▸ **Activity**:
Return every line of the records that includes the string "computer".

▸ **Excerpts from a dataset**:
○ ○ ○ ○ ○
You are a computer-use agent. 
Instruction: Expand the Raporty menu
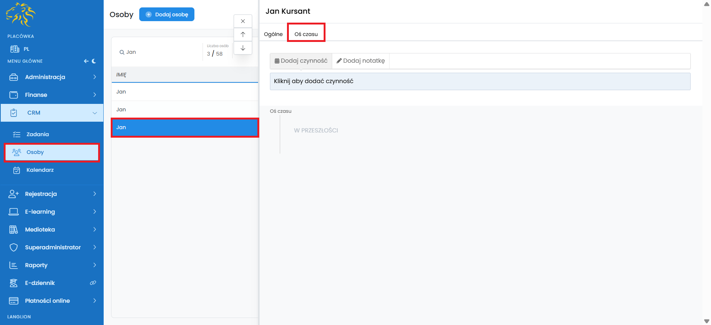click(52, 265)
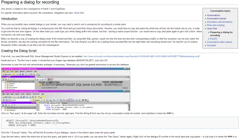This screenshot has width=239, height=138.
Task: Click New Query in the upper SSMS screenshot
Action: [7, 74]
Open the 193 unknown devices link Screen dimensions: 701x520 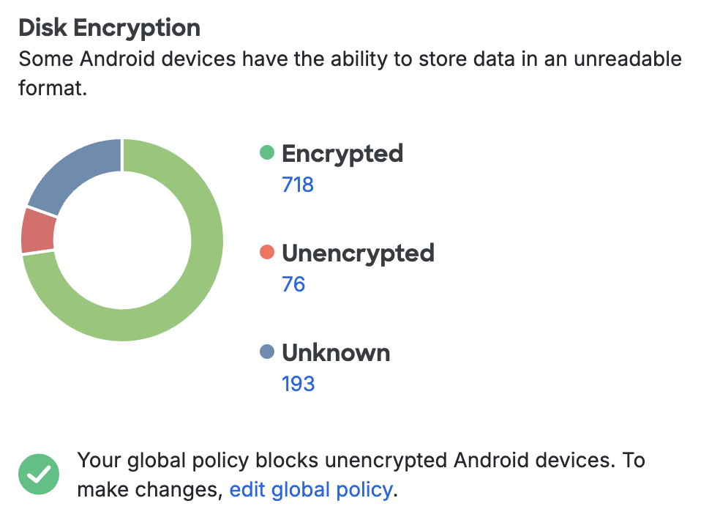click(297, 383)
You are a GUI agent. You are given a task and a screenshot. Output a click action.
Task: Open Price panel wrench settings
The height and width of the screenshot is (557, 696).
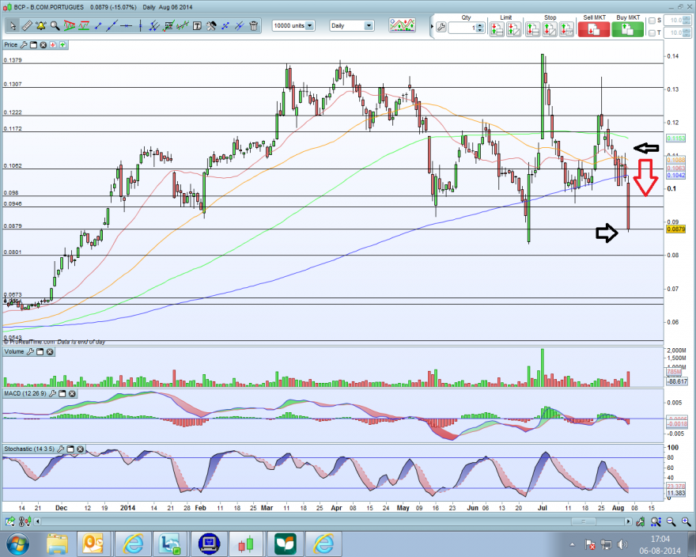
○ ○ ○ ○ ○
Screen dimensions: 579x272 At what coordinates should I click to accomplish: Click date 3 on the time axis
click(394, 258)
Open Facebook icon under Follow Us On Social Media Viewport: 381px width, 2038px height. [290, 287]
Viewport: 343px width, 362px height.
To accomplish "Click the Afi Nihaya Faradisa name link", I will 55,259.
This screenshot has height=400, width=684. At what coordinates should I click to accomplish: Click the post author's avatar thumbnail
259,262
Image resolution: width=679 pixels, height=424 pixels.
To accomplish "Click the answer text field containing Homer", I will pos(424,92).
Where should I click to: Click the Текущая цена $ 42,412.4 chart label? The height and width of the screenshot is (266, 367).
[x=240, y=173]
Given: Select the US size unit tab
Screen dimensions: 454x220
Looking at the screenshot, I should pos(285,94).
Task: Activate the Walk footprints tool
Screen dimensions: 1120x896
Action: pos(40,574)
○ ○ ○ ○ ○
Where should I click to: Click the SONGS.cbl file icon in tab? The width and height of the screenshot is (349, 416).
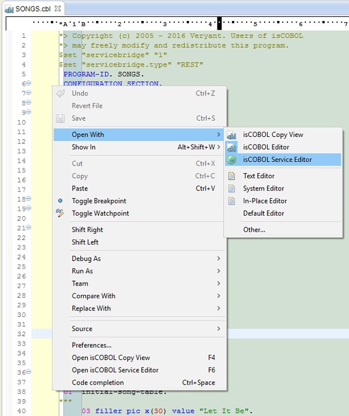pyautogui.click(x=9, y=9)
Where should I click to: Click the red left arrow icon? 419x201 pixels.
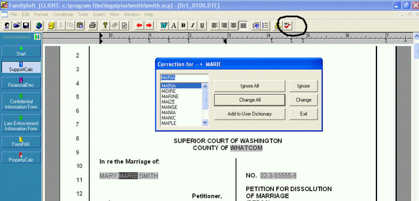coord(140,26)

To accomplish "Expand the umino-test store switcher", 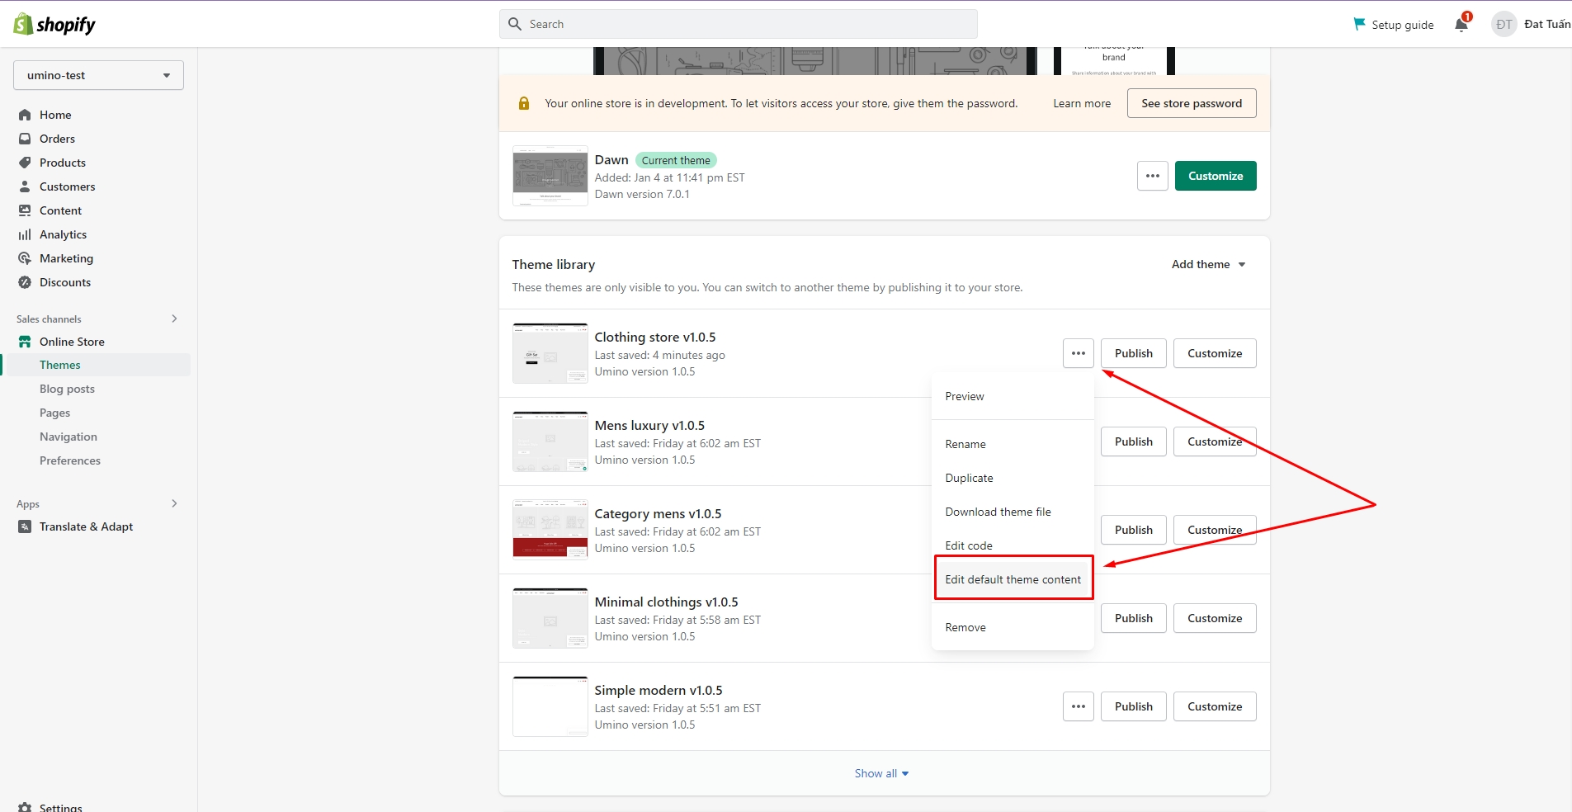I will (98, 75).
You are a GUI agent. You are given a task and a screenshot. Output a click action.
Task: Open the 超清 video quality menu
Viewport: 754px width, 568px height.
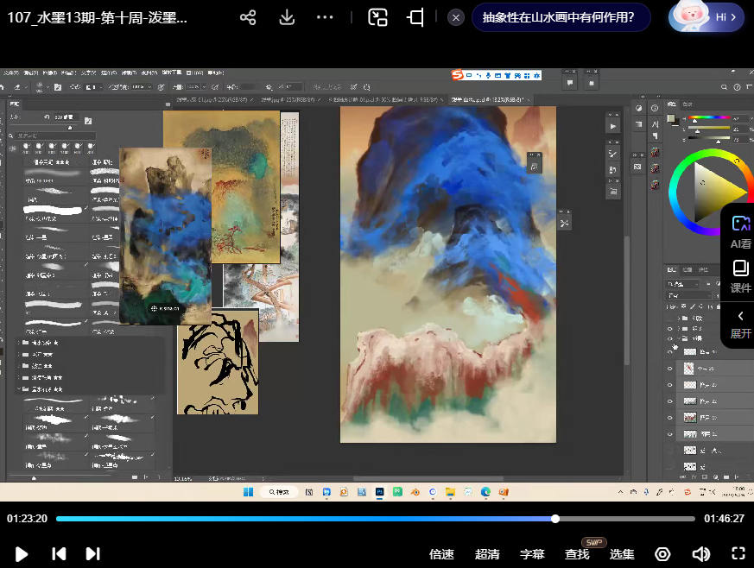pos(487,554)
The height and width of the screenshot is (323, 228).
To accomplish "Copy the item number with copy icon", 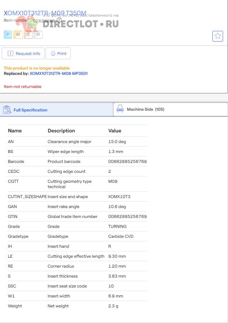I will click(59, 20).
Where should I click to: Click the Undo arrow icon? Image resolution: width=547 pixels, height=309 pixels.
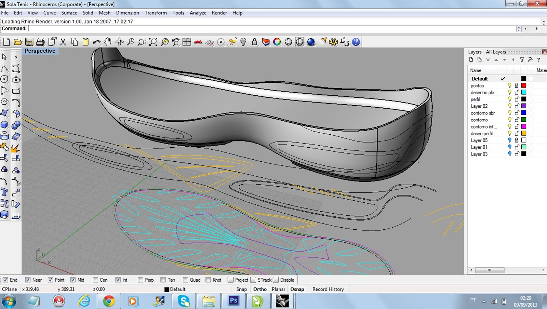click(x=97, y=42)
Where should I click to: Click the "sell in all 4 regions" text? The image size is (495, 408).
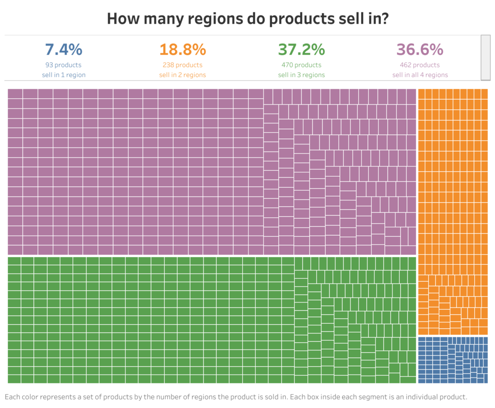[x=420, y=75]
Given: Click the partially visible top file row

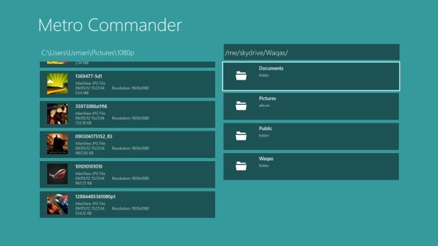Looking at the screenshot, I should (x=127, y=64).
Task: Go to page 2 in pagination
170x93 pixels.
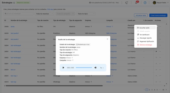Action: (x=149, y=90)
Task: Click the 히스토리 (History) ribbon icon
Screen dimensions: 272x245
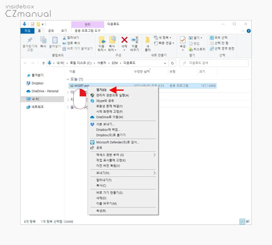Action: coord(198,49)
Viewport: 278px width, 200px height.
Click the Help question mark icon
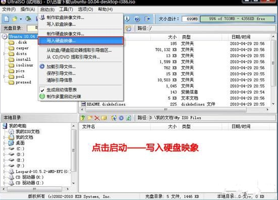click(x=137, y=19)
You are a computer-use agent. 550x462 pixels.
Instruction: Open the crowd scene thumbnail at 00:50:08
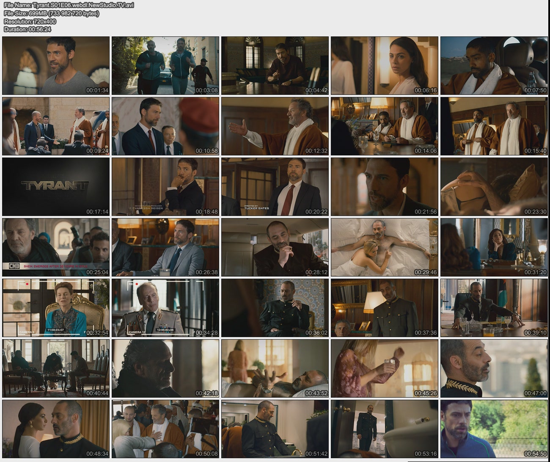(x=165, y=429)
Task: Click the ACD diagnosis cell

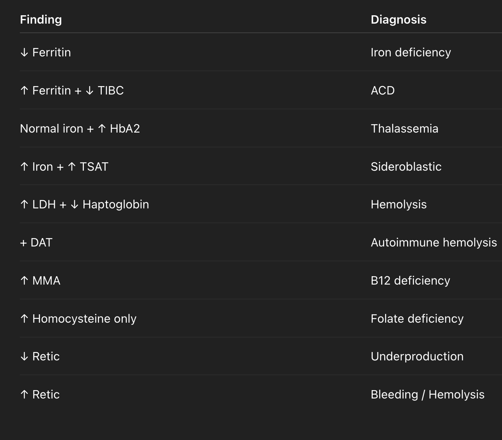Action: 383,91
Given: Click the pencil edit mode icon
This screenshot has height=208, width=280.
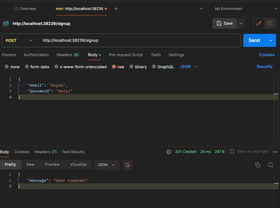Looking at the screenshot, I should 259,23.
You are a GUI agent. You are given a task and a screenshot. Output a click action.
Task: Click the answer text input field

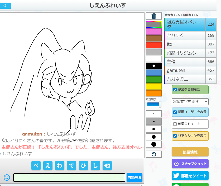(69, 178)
○ ○ ○ ○ ○
▸ **Finished exercise**:
You are a computer-use agent. 
You are a computer-use agent. 550x462 pixels.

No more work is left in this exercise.